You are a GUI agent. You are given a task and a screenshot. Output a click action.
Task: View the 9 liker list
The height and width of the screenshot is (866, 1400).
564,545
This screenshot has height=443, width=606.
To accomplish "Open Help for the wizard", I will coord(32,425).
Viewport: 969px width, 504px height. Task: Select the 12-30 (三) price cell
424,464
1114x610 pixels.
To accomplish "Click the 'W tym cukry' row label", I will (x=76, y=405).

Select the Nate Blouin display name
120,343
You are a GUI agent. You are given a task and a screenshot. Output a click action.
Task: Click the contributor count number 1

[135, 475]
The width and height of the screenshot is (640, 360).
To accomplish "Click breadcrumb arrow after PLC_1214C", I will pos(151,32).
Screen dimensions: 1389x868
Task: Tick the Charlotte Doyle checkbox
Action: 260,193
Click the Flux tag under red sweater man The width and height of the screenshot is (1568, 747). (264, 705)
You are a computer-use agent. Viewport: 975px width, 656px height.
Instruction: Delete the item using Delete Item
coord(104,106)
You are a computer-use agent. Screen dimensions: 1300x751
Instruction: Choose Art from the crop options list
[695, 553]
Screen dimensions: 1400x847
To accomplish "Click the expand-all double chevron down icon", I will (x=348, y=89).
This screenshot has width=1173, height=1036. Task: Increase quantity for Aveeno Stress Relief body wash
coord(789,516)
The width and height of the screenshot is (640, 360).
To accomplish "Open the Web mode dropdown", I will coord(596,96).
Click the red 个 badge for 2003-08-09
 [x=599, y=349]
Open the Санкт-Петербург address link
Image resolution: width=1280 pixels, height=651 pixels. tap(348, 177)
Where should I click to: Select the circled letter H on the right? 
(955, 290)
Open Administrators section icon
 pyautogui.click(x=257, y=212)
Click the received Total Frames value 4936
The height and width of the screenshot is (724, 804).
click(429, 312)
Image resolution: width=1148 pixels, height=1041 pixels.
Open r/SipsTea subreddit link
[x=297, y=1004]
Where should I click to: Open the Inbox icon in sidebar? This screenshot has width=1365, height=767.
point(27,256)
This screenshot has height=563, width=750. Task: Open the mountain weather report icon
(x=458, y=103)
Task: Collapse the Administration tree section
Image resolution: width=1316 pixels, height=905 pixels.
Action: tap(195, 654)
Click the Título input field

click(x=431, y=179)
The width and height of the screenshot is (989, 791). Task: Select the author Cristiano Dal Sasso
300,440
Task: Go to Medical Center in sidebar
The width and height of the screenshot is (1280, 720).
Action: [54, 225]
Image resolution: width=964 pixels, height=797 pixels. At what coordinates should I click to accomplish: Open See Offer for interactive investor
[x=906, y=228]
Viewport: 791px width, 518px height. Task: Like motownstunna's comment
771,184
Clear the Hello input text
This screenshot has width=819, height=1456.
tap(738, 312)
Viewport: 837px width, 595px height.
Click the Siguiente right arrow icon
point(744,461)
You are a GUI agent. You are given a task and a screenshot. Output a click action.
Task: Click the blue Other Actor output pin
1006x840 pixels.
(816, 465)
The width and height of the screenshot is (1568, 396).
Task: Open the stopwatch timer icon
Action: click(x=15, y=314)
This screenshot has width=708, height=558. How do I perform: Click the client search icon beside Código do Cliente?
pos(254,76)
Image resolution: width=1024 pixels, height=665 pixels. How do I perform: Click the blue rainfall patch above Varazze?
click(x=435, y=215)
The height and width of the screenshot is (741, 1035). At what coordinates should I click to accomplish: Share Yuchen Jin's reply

------------------------------

Within the listing above, each line containing "computer" is counted once; report the total and nothing else.

2